━━ Supplied material ━━

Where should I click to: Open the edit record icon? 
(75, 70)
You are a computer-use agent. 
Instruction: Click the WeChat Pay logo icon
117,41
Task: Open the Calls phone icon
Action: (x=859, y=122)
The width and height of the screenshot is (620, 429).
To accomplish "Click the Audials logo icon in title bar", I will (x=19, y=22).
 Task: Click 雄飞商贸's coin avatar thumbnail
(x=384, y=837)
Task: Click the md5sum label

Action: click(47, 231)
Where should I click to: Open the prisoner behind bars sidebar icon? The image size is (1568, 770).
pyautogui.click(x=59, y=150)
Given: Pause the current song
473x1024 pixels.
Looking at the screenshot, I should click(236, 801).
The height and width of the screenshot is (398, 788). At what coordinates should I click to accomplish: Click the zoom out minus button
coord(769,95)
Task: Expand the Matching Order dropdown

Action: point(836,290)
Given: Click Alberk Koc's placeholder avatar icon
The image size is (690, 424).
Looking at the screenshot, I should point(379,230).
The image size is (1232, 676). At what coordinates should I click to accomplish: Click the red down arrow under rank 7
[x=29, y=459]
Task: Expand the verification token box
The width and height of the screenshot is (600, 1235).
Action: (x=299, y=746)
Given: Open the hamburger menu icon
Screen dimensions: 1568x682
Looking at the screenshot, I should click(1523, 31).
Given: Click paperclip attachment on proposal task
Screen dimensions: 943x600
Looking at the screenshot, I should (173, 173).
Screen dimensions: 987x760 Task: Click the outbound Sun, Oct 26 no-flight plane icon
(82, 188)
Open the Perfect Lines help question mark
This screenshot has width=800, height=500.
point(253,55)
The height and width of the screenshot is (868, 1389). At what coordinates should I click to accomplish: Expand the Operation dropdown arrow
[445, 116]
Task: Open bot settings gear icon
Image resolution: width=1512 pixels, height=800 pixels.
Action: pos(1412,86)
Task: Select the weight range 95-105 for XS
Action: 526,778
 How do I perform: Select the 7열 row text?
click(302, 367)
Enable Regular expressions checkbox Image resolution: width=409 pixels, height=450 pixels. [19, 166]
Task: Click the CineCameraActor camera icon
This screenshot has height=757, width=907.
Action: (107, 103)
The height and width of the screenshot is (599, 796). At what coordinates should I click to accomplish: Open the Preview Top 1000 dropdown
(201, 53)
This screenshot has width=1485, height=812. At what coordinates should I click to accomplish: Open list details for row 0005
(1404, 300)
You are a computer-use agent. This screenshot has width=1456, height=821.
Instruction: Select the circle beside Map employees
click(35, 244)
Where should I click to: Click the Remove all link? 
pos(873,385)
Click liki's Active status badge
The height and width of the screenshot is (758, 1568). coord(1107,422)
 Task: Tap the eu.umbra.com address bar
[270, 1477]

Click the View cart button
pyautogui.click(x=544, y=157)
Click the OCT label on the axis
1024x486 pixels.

━━━

## Exercise goal:
Reproduce every line of the records, swapping "dropdown" for "drop-down" and leaving everything else unchanged.

## Correct answer:
Where should I click to: Open the edit record icon? 
(75, 70)
You are a computer-use agent. 
Instruction: Click the WeChat Pay logo icon
117,41
Task: Open the Calls phone icon
Action: (x=859, y=122)
The width and height of the screenshot is (620, 429).
To accomplish "Click the Audials logo icon in title bar", I will (x=19, y=22).
 Task: Click 雄飞商贸's coin avatar thumbnail
(x=384, y=837)
Task: Click the md5sum label

Action: click(47, 231)
Where should I click to: Open the prisoner behind bars sidebar icon? The image size is (1568, 770).
pyautogui.click(x=59, y=150)
Given: Pause the current song
473x1024 pixels.
Looking at the screenshot, I should click(236, 801).
The height and width of the screenshot is (398, 788). At what coordinates should I click to accomplish: Click the zoom out minus button
coord(769,95)
Task: Expand the Matching Order drop-down

Action: point(836,290)
Given: Click Alberk Koc's placeholder avatar icon
The image size is (690, 424).
Looking at the screenshot, I should point(379,230).
The image size is (1232, 676). At what coordinates should I click to accomplish: Click the red down arrow under rank 7
[x=29, y=459]
Task: Expand the verification token box
The width and height of the screenshot is (600, 1235).
Action: (x=299, y=746)
Given: Open the hamburger menu icon
Screen dimensions: 1568x682
Looking at the screenshot, I should click(1523, 31).
Given: Click paperclip attachment on proposal task
Screen dimensions: 943x600
Looking at the screenshot, I should (173, 173).
Screen dimensions: 987x760 Task: Click the outbound Sun, Oct 26 no-flight plane icon
(82, 188)
Open the Perfect Lines help question mark
This screenshot has width=800, height=500.
point(253,55)
The height and width of the screenshot is (868, 1389). At what coordinates should I click to accomplish: Expand the Operation drop-down arrow
[445, 116]
Task: Open bot settings gear icon
Image resolution: width=1512 pixels, height=800 pixels.
Action: pos(1412,86)
Task: Select the weight range 95-105 for XS
Action: 526,778
 How do I perform: Select the 7열 row text?
click(302, 367)
Enable Regular expressions checkbox Image resolution: width=409 pixels, height=450 pixels. [19, 166]
Task: Click the CineCameraActor camera icon
This screenshot has height=757, width=907.
Action: (107, 103)
The height and width of the screenshot is (599, 796). At what coordinates should I click to accomplish: Open the Preview Top 1000 drop-down
(201, 53)
This screenshot has width=1485, height=812. At what coordinates should I click to accomplish: Open list details for row 0005
(1404, 300)
You are a computer-use agent. This screenshot has width=1456, height=821.
Instruction: Select the circle beside Map employees
click(35, 244)
Where should I click to: Click the Remove all link? 
pos(873,385)
Click liki's Active status badge
The height and width of the screenshot is (758, 1568). coord(1107,422)
 Task: Tap the eu.umbra.com address bar
[270, 1477]

Click the View cart button
pyautogui.click(x=544, y=157)
Click the OCT label on the axis
1024x486 pixels.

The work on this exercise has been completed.